Mad-River-Virgil-Flowers-John-Sandford

Audiobook Review: “ Mad River” Book 6 in the Virgil Flowers series
by John Sandford
Read by Eric Conger
Published by Penguin Audio
Approx. 10 hours.

John Sandford (a.k.a. John Camp) has made a name for himself in the crime series featuring Lucas Davenport of the Minnesota Bureau of Criminal Apprehension. Since 2007 he has spun off a series featuring Virgil Flowers, who made his appearance an a few of the “…Prey” series of crime novels. This is the sixth book of the Virgil Flowers series and proves once again that Sandford can keep the audience captivated when it comes to hunting down violent criminals.

The reader, Eric Conger, delivers this dark crime story in a way that not only captures each and every character in the book but also in a way that sucks you into this disturbing joy-ride of murder and mayhem. His voice work for Virgil Flowers, the main character, is spot on and gives the listener the feel that Virgil is telling you this story himself.

Yes, this is a very dark and disturbing crime novel in which three teenagers who are going nowhere decide to turn that around and go on a murderous crime spree. Their first murder is what at first, appears to be a botched burglary, but the twist in this story turns that around to bring this investigation to a complete circle.
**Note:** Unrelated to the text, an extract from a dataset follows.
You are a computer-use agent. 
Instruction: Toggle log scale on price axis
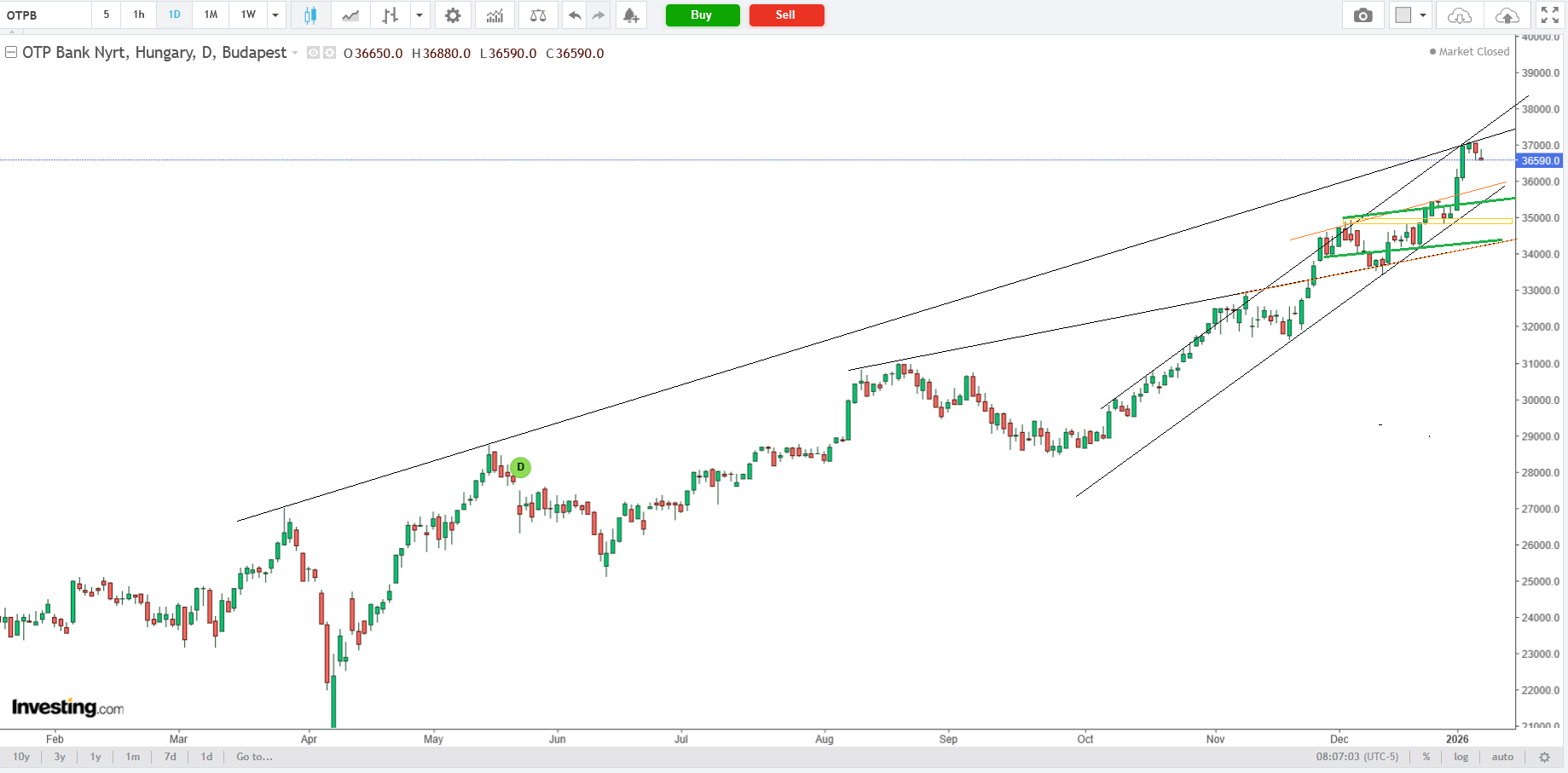[1461, 757]
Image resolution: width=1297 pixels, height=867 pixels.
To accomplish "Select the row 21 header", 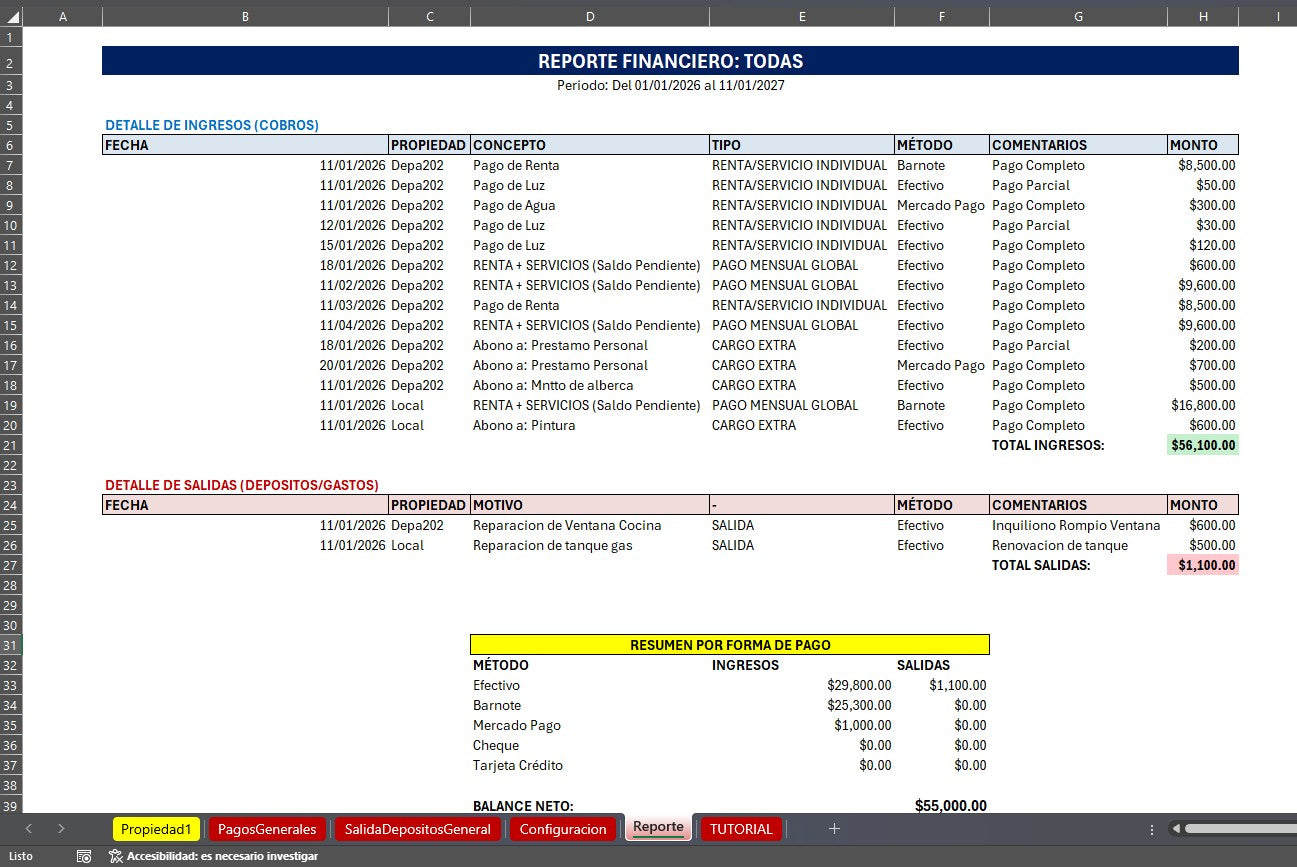I will (11, 445).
Virgil Flowers is called in on this murder as a representative of the Bureau of Criminal Apprehension once the teens really start moving on. The kids kill to get money, kill to get a car and kill a police officer in botched bank robbery. The methods of killing seem to get darker and more vicious as the teens think they are getting away with it. One of the trio wants out and makes contact with Flowers through his number posted on the news cast. Flowers soon learns that everything in this case is definitely not black and white and that the criminals are not all they seem. Explored in this story are also some truths about the justice system.

Teamed up with a local sheriff, Sheriff Duke, who once put together a concentration camp for juvenile offenders and was ridiculed because of his extreme tactics, Flowers finds himself in a race to bring these kids to justice before the sheriff can exact his own brand of justice.

Many of the surprising twists and turns in the plot and story will keep you enthralled until the very end and even then there are some unanswered questions which Sandford has written that can easily be understood as questions that just will never have answers.

This book does not fall into a mystery category by any means and deals primarily with police procedures, but Sandford does keep you guessing.